** BRIEF **
With no line omitted, restate the records below exactly as they appear.
^^^^^^^^^^^^^^^^
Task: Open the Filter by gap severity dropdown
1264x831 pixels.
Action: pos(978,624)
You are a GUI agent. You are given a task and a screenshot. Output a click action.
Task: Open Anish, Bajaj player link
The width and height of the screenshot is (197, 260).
^^^^^^^^^^^^^^^^
** RESULT OF THIS TASK **
Task: Open the Filter by gap severity dropdown
1264x831 pixels.
Action: pos(978,624)
You are a GUI agent. You are given a task and a screenshot. Output a click action.
Task: Open Anish, Bajaj player link
The width and height of the screenshot is (197, 260).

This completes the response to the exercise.